Four-day school week voted inStarting this fall, students will go to school Monday through Thursday in Two Harbors and Silver Bay.
The Lake Superior School Board had a swift reaction to the failed levy referendum Wednesday as it voted to implement a four-day school week district-wide beginning in the fall.
Two Harbors and Silver Bay will join a growing number of Minnesota schools switching to a longer school day to cut down on bus routes driven, cooling and heating, and some part-time jobs.
The district expects to save about $250,000 a year with a four-day week.
“The voters have left us with little option,” said board member Pat Wilson. The board voted 5-2 for the shortened week with Dwight Moe and Renee Saamanen against the change. Moe cited concerns about losing students because of the four-day week and asked that a survey be done to determine why students leave the district.
Minnehaha Principal Pat Driscoll said the four-day week will be a draw for students outside the district.
Board members said there was no point in delaying a decision.
Two Harbors High School Principal Bob Nyberg said his staff wanted to know immediately what the school week plans were in order to make preparations.
Going to a four-day week will help save more elective classes and employees from the chopping block, Superintendent Phil Minkkinen said.
The schedule for a four-day week will mean 410 minutes of class time per day, about 6.8 hours, compared to 343 minutes, 5.7 hours, in the five-day schedule.
The amount of days students will be in school will decrease from 170 to 142. The schedule would be Monday through Thursday.
A “flex schedule” could be used so students excused early for activities wouldn’t miss the same class each week.
Parents at a February meeting wanted to know what they would do with their kids during the off day, especially in the current economy that makes paying more for daycare a dire option.

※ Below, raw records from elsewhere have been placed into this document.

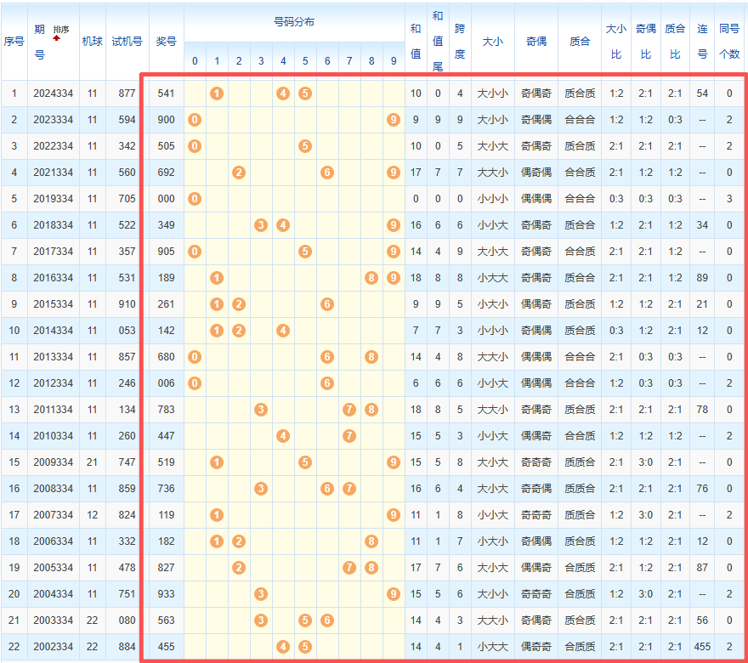Click the 和值 column header
This screenshot has width=748, height=663.
[415, 41]
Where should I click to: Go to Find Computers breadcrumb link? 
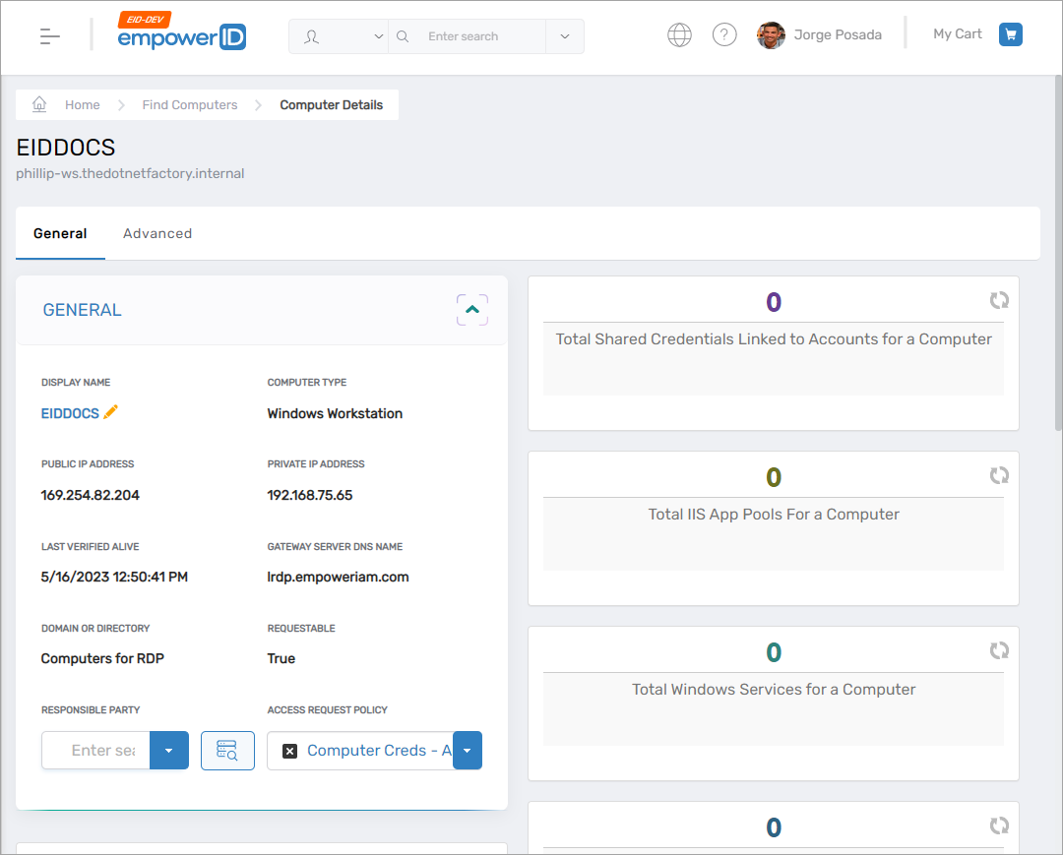pos(190,104)
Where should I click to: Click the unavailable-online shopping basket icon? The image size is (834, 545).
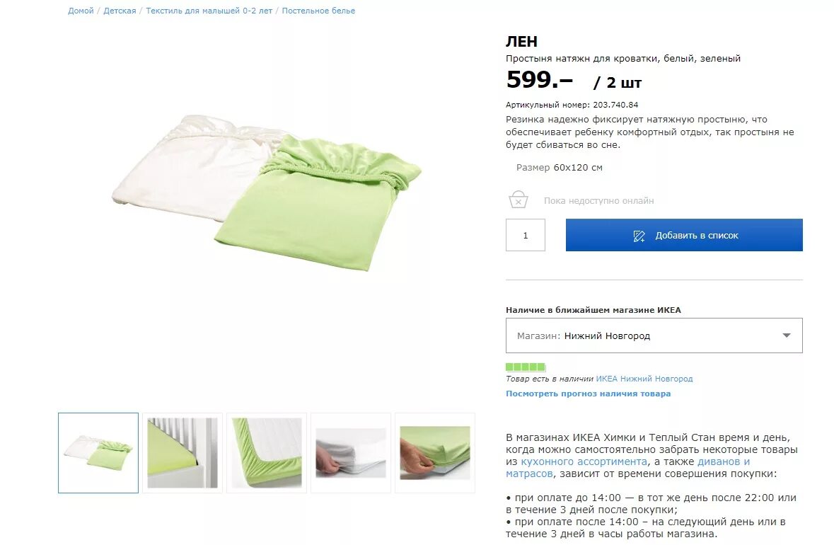click(518, 200)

Some parents feared elementary students would find it difficult to handle the longer school day.
The district will encourage outside groups and its own Community Ed to use the open day for activities.
Among ideas mentioned included moving church programs from Wednesday to Friday, community education classes and activities at the Lake County Fairgrounds.
Students would also be encouraged to go into the community for volunteer work. Some have mentioned partnering with educational institutions around the region: Wolf Ridge Environmental Learning Center, North House Folk School, The Place, Kids and Co. and the Boy and Girl Scouts.
School board member Cynthia Ryder said the extra day off will be “an opportunity once we get into it.” She said the vote wasn’t a vindictive reaction to the failed levy referendum. She’s more upset with state funding policy than voters.
Some problems may need to be solved before “fifth-day” programs are implemented. They can cost money and families with lower incomes may not be able to afford it.
The area does have numerous facilities that can be used by the district, but district buildings would be closed on Fridays, mainly because utilities will not be at full-power, like heating and lighting.